# Start of Records for processing
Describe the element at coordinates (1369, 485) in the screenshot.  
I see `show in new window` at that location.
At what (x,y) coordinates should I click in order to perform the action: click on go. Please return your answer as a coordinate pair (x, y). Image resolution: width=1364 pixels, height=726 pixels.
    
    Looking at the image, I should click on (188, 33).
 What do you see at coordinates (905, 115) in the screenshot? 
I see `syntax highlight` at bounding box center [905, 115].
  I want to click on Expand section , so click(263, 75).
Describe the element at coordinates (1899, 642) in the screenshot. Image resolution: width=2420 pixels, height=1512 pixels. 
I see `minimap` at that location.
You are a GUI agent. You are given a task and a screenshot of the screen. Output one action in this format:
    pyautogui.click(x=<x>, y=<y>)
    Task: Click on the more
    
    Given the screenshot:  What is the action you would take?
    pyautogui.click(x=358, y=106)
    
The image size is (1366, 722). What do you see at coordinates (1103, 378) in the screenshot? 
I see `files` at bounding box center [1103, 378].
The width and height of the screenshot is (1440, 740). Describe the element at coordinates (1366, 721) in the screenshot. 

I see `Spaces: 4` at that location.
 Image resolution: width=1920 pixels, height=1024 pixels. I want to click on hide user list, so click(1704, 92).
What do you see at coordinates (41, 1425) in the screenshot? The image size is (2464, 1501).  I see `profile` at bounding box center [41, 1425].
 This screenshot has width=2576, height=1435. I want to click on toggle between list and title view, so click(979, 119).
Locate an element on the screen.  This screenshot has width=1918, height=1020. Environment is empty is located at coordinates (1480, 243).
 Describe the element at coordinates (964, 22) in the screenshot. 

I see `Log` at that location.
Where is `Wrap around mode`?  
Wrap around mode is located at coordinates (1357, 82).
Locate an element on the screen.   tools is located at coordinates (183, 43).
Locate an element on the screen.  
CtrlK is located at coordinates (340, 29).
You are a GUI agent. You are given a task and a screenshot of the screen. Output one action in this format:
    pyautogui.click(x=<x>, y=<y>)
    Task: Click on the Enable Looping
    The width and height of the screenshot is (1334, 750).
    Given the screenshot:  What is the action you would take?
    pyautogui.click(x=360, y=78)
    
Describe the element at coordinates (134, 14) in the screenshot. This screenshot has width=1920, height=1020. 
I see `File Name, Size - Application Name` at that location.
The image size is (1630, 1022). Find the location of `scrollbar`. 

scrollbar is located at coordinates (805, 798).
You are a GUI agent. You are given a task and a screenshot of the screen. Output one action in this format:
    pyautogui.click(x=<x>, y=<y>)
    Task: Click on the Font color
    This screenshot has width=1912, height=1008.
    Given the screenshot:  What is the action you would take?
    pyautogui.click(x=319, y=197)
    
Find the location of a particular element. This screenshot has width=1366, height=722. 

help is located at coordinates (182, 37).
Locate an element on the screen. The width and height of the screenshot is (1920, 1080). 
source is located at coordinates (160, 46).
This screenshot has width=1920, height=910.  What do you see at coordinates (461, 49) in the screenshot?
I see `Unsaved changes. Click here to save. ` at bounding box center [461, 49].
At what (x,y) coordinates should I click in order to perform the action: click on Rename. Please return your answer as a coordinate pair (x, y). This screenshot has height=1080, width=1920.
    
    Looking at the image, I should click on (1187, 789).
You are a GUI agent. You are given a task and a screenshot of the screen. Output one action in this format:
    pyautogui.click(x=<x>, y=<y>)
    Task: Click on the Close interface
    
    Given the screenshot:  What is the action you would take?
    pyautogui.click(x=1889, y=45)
# End of Records for processing
§ **Task goal**:
Convert the data above into a Markdown table with the columns Row and Line, one non-blank line per row, numbered in order.

§ **Written answer**:
| Row | Line |
|---|---|
| 1 | Describe the element at coordinates (1369, 485) in the screenshot.   |
| 2 | I see `show in new window` at that location. |
| 3 | At what (x,y) coordinates should I click in order to perform the action: click on go. Please return your answer as a coordinate pair (x, y). Image resolution: width=1364 pixels, height=726 pixels. |
| 4 |     Looking at the image, I should click on (188, 33). |
| 5 |  What do you see at coordinates (905, 115) in the screenshot?  |
| 6 | I see `syntax highlight` at bounding box center [905, 115]. |
| 7 |   I want to click on Expand section , so click(263, 75). |
| 8 | Describe the element at coordinates (1899, 642) in the screenshot. Image resolution: width=2420 pixels, height=1512 pixels.  |
| 9 | I see `minimap` at that location. |
| 10 | You are a GUI agent. You are given a task and a screenshot of the screen. Output one action in this format: |
| 11 |     pyautogui.click(x=<x>, y=<y>) |
| 12 |     Task: Click on the more |
| 13 |     Given the screenshot:  What is the action you would take? |
| 14 |     pyautogui.click(x=358, y=106) |
| 15 | The image size is (1366, 722). What do you see at coordinates (1103, 378) in the screenshot?  |
| 16 | I see `files` at bounding box center [1103, 378]. |
| 17 | The width and height of the screenshot is (1440, 740). Describe the element at coordinates (1366, 721) in the screenshot.  |
| 18 | I see `Spaces: 4` at that location. |
| 19 |  Image resolution: width=1920 pixels, height=1024 pixels. I want to click on hide user list, so click(1704, 92). |
| 20 | What do you see at coordinates (41, 1425) in the screenshot? The image size is (2464, 1501).  I see `profile` at bounding box center [41, 1425]. |
| 21 |  This screenshot has width=2576, height=1435. I want to click on toggle between list and title view, so click(979, 119). |
| 22 | Locate an element on the screen.  This screenshot has width=1918, height=1020. Environment is empty is located at coordinates (1480, 243). |
| 23 |  Describe the element at coordinates (964, 22) in the screenshot.  |
| 24 | I see `Log` at that location. |
| 25 | Where is `Wrap around mode`?   |
| 26 | Wrap around mode is located at coordinates (1357, 82). |
| 27 | Locate an element on the screen.   tools is located at coordinates (183, 43). |
| 28 | Locate an element on the screen.   |
| 29 | CtrlK is located at coordinates (340, 29). |
| 30 | You are a GUI agent. You are given a task and a screenshot of the screen. Output one action in this format: |
| 31 |     pyautogui.click(x=<x>, y=<y>) |
| 32 |     Task: Click on the Enable Looping |
| 33 |     The width and height of the screenshot is (1334, 750). |
| 34 |     Given the screenshot:  What is the action you would take? |
| 35 |     pyautogui.click(x=360, y=78) |
| 36 | Describe the element at coordinates (134, 14) in the screenshot. This screenshot has width=1920, height=1020.  |
| 37 | I see `File Name, Size - Application Name` at that location. |
| 38 | The image size is (1630, 1022). Find the location of `scrollbar`.  |
| 39 | scrollbar is located at coordinates (805, 798). |
| 40 | You are a GUI agent. You are given a task and a screenshot of the screen. Output one action in this format: |
| 41 |     pyautogui.click(x=<x>, y=<y>) |
| 42 |     Task: Click on the Font color |
| 43 |     This screenshot has width=1912, height=1008. |
| 44 |     Given the screenshot:  What is the action you would take? |
| 45 |     pyautogui.click(x=319, y=197) |
| 46 | Find the location of a particular element. This screenshot has width=1366, height=722.  |
| 47 | help is located at coordinates (182, 37). |
| 48 | Locate an element on the screen. The width and height of the screenshot is (1920, 1080).  |
| 49 | source is located at coordinates (160, 46). |
| 50 | This screenshot has width=1920, height=910.  What do you see at coordinates (461, 49) in the screenshot? |
| 51 | I see `Unsaved changes. Click here to save. ` at bounding box center [461, 49]. |
| 52 | At what (x,y) coordinates should I click in order to perform the action: click on Rename. Please return your answer as a coordinate pair (x, y). This screenshot has height=1080, width=1920. |
| 53 |     Looking at the image, I should click on (1187, 789). |
| 54 | You are a GUI agent. You are given a task and a screenshot of the screen. Output one action in this format: |
| 55 |     pyautogui.click(x=<x>, y=<y>) |
| 56 |     Task: Click on the Close interface |
| 57 |     Given the screenshot:  What is the action you would take? |
| 58 |     pyautogui.click(x=1889, y=45) |